**ACTIVITY**
The full listing below is to be written out exactly.

**EXERCISE INPUT**
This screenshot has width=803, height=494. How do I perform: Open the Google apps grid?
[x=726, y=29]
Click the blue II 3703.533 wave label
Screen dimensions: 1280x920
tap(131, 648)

**ANSWER SPACE**
This screenshot has width=803, height=494. How do I perform: Open the Google apps grid?
[x=726, y=29]
Click the blue II 3703.533 wave label
Screen dimensions: 1280x920
tap(131, 648)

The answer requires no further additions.